In many cases we do have a good understanding of the underlying problem, but the difficulty is in how to make it tractable at all - finding techniques for simplifying that remain at all valid. For things like protein folding there is a perfectly good theory - it is called quantum electro-dynamics. It will provide as close to a perfect solution as you might like. Well understood. And computationally infeasible. But it is used for simpler chemistry, where the number of atoms is small. Such ab-initio techniques are sufficiently accurate that an entire new field of chemistry has evolved. It is possible to perform experiments that could not be performed in the lab ever. This can include chemistry in extreme circumstances. The problem is that the computations require the system to calculate the interactions of at least every outer shell electron of every atom with every other outer shell electron, and you must do this for all possible energy states. (Since these states are infinite one of the limiting parameters is the number of states you will calculate for, and turning this down reduces accuracy.) As an approximation, the calculations are On[sup]5[/sup]. That is a very brutal limitation.

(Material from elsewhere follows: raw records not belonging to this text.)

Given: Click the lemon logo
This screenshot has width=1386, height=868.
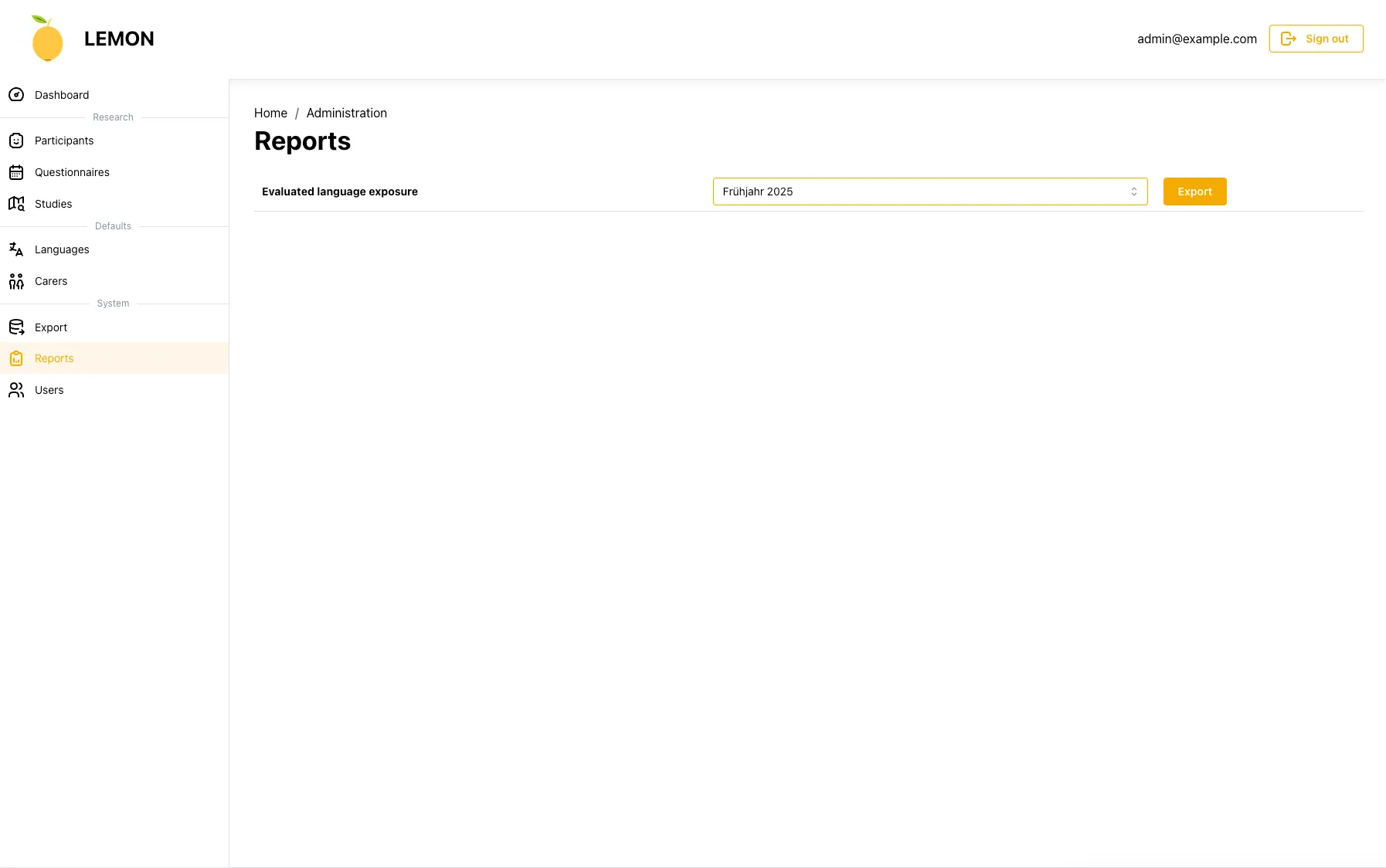Looking at the screenshot, I should [47, 38].
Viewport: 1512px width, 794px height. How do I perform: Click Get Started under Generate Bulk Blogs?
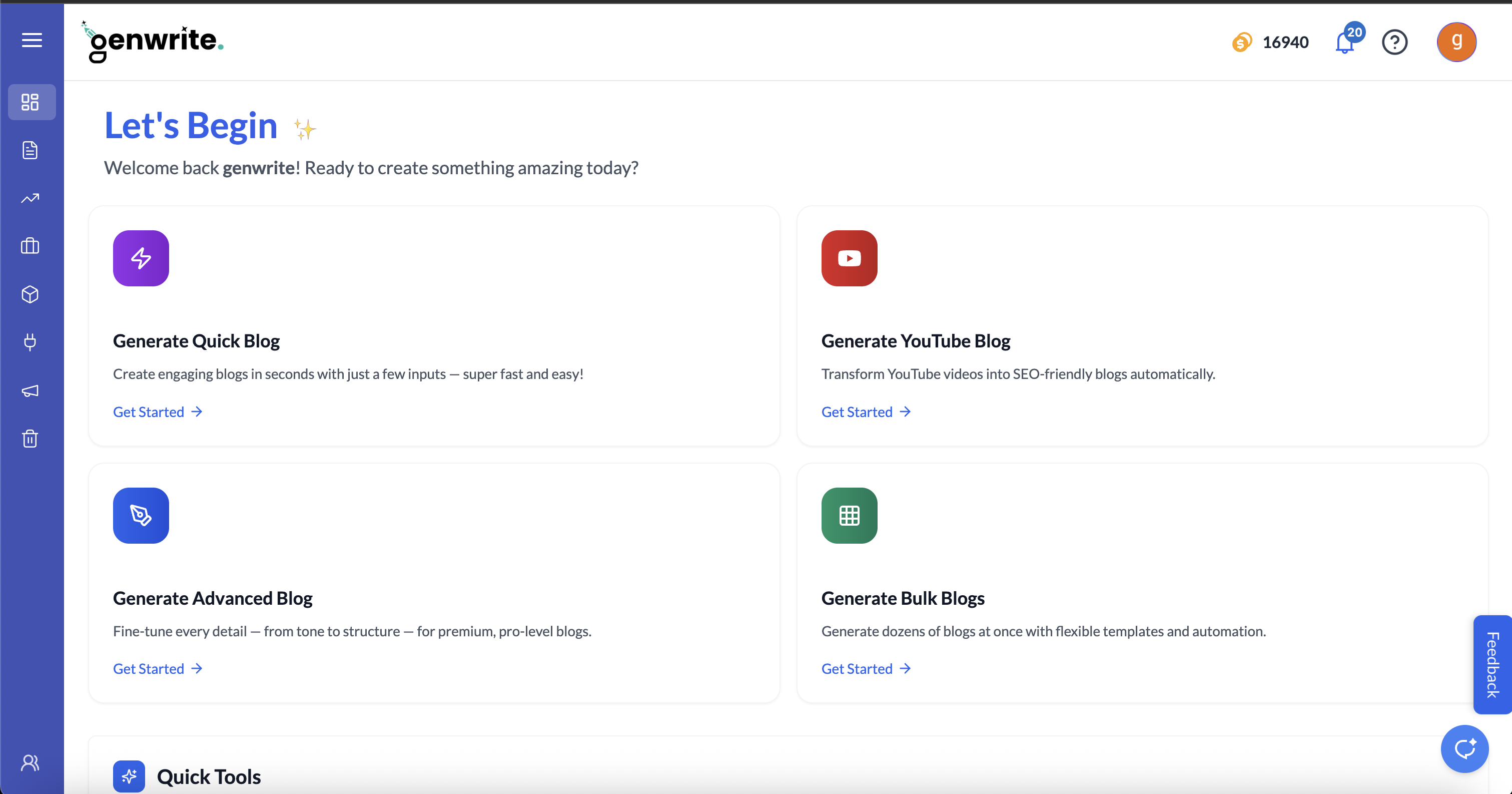point(866,668)
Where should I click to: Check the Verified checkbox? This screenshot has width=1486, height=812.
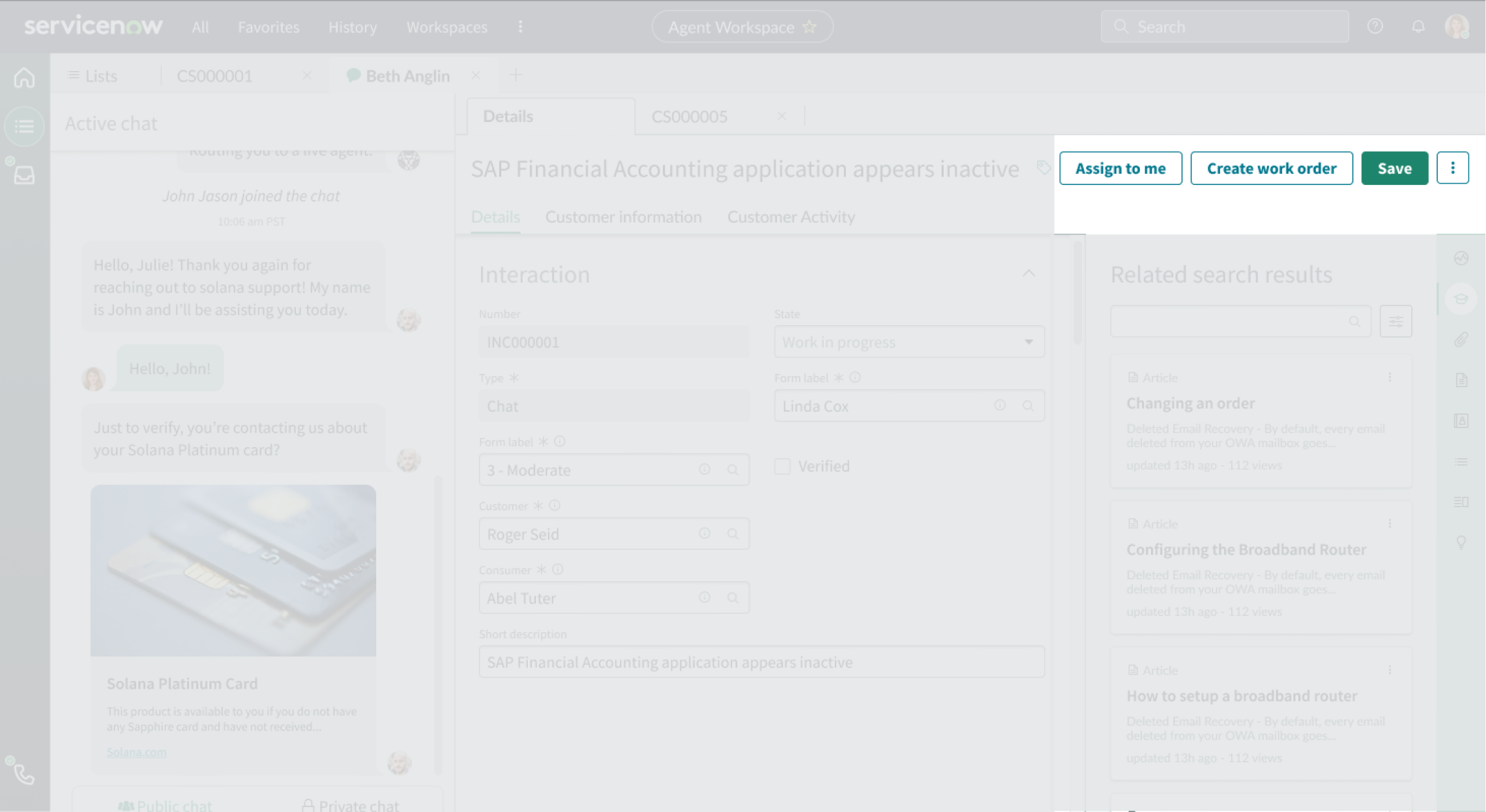tap(782, 466)
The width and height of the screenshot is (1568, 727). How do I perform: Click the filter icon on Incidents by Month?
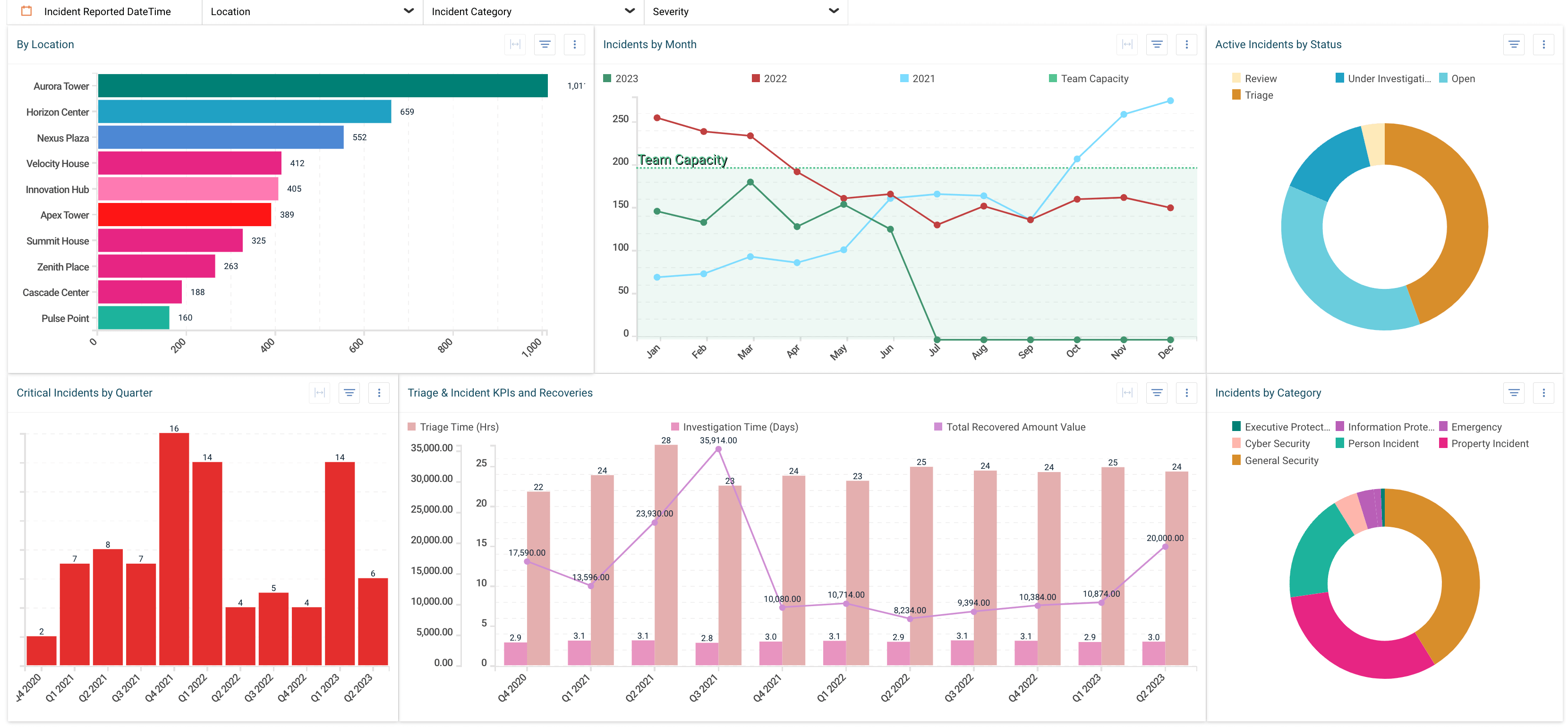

The list of things that Disheaval posted are all approximations. Indeed, it possible some of these approximations might be validated by comparing them to the results of the QED. But if you take every one of the issues listed, and expand it out to the full set of possibilities allowed by the physics, you will end up with a list of a few tens of thousands (more with the surrounding water) of electrons all interacting with one another via the rules of QED. In that sense we have a perfect understanding of the problem, and could write a program to exactly simulate a protein folding right now. However with our current computational capability the sun would go cold before we had any useful results. Hence the need to simplify the problem, something which thus far still leaves us way short of computational feasibility.